▶ **PROVIDED INFORMATION**
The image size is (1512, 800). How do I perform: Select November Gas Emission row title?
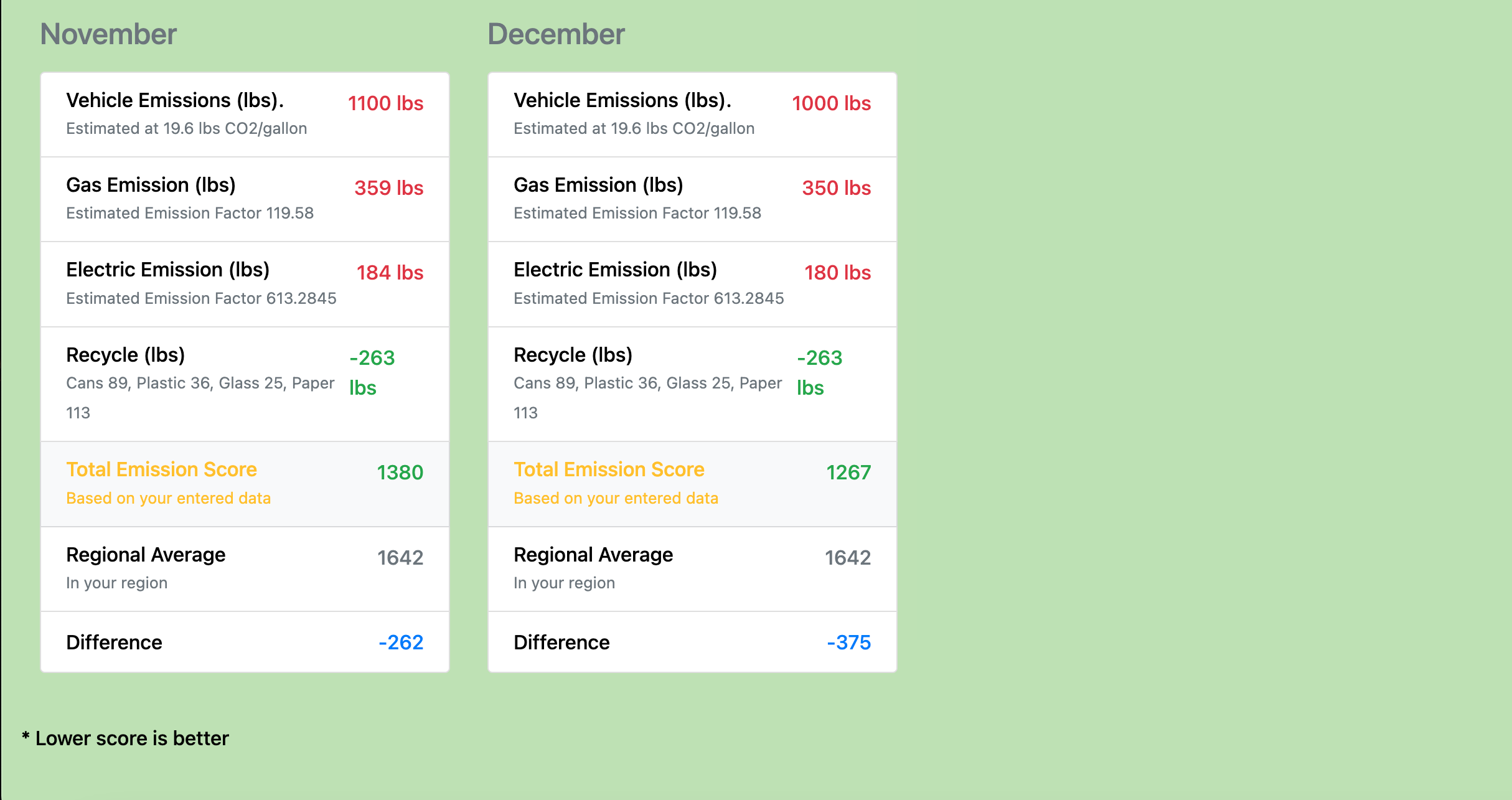click(x=151, y=185)
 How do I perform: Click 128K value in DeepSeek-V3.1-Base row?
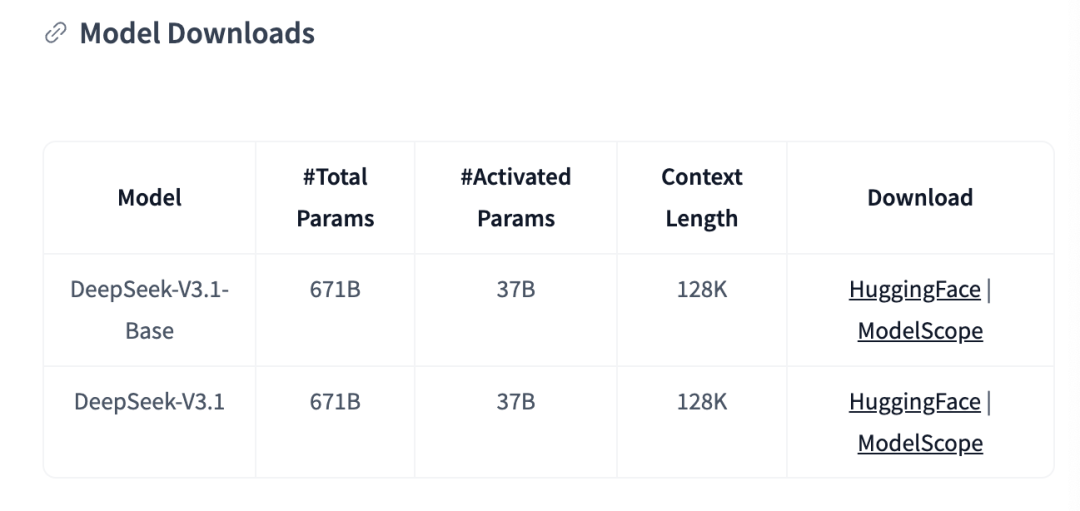tap(702, 289)
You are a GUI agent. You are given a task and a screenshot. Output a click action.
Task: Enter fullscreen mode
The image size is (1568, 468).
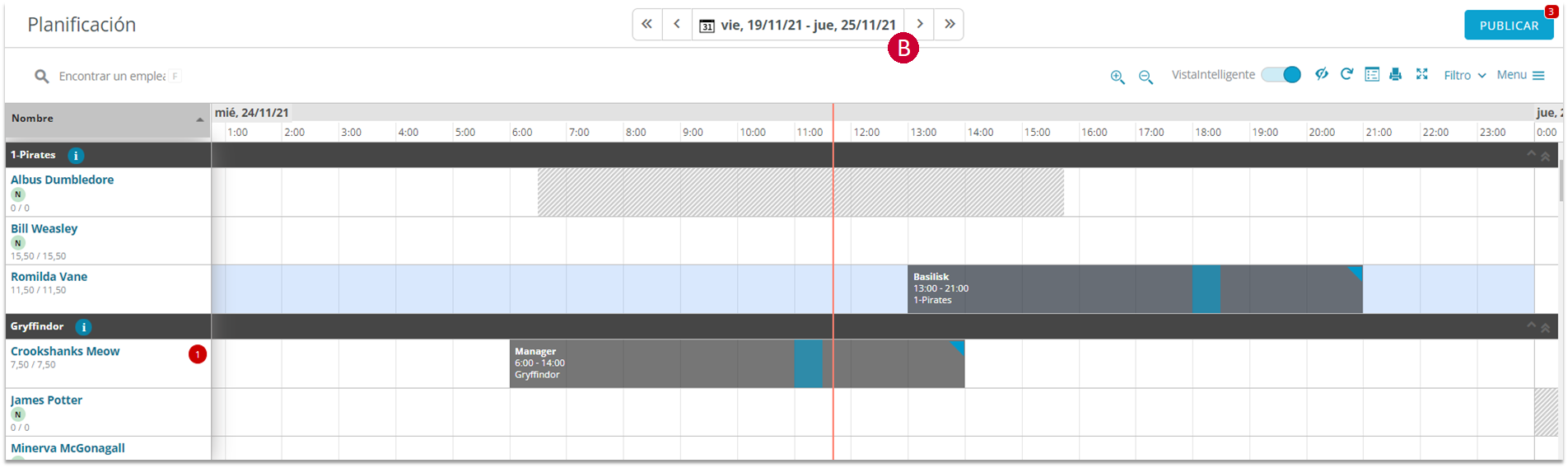(1421, 74)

▶ **YOUR GOAL**
Reproduce the text of all three records above verbatim, leaving out the pictures.

▶ **RESPONSE TO THIS TASK**
The image size is (1512, 800). How do I perform: Select November Gas Emission row title?
click(x=151, y=185)
 How do I perform: Click 128K value in DeepSeek-V3.1-Base row?
tap(702, 289)
You are a GUI agent. You are given a task and a screenshot. Output a click action.
Task: Enter fullscreen mode
The image size is (1568, 468).
(1421, 74)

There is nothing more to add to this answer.